● **What is needed**
Write out only the lines running from the one that contains "The width and height of the screenshot is (876, 540)." to the end of the material, both ends included.

● **Records**

==============================

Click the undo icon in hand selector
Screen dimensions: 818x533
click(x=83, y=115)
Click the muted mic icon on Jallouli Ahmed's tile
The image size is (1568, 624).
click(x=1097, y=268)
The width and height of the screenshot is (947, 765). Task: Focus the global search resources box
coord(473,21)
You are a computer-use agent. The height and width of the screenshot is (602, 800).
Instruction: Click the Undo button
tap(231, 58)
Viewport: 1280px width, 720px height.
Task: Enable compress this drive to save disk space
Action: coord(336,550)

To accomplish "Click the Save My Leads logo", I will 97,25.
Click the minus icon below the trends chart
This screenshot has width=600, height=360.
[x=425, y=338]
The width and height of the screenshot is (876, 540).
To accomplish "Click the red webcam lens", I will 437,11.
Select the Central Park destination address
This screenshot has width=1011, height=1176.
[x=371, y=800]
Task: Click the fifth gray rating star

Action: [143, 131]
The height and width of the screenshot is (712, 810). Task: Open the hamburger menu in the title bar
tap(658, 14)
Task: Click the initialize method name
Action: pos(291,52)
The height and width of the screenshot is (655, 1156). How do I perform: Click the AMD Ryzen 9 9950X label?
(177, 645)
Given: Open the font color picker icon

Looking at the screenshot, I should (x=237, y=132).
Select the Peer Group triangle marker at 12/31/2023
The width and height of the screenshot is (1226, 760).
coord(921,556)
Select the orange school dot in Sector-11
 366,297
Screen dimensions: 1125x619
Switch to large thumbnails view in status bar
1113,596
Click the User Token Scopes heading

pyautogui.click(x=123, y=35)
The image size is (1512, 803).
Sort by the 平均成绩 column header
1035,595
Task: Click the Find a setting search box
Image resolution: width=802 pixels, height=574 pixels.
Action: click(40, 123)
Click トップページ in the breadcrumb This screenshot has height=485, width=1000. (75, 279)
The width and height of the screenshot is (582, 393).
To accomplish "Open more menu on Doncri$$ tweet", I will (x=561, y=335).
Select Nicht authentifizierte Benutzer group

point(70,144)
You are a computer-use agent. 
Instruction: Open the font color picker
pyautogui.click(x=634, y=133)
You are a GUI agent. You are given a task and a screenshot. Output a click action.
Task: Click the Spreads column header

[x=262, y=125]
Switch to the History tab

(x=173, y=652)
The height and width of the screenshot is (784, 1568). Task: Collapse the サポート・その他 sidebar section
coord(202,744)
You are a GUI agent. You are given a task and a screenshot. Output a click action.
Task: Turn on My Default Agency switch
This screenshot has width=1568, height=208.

==============================

● **Exercise response**
The width and height of the screenshot is (876, 540).
To accomplish "Click the red webcam lens", I will 437,11.
Select the Central Park destination address
This screenshot has width=1011, height=1176.
[x=371, y=800]
Task: Click the fifth gray rating star

Action: [143, 131]
The height and width of the screenshot is (712, 810). Task: Open the hamburger menu in the title bar
tap(658, 14)
Task: Click the initialize method name
Action: pos(291,52)
The height and width of the screenshot is (655, 1156). How do I perform: Click the AMD Ryzen 9 9950X label?
(177, 645)
Given: Open the font color picker icon

Looking at the screenshot, I should (x=237, y=132).
Select the Peer Group triangle marker at 12/31/2023
The width and height of the screenshot is (1226, 760).
coord(921,556)
Select the orange school dot in Sector-11
 366,297
Screen dimensions: 1125x619
Switch to large thumbnails view in status bar
1113,596
Click the User Token Scopes heading

pyautogui.click(x=123, y=35)
The image size is (1512, 803).
Sort by the 平均成绩 column header
1035,595
Task: Click the Find a setting search box
Image resolution: width=802 pixels, height=574 pixels.
Action: click(40, 123)
Click トップページ in the breadcrumb This screenshot has height=485, width=1000. (75, 279)
The width and height of the screenshot is (582, 393).
To accomplish "Open more menu on Doncri$$ tweet", I will (x=561, y=335).
Select Nicht authentifizierte Benutzer group

point(70,144)
You are a computer-use agent. 
Instruction: Open the font color picker
pyautogui.click(x=634, y=133)
You are a GUI agent. You are given a task and a screenshot. Output a click action.
Task: Click the Spreads column header

[x=262, y=125]
Switch to the History tab

(x=173, y=652)
The height and width of the screenshot is (784, 1568). Task: Collapse the サポート・その他 sidebar section
coord(202,744)
You are a GUI agent. You are given a task and a screenshot. Output a click action.
Task: Turn on My Default Agency switch
This screenshot has width=1568, height=208.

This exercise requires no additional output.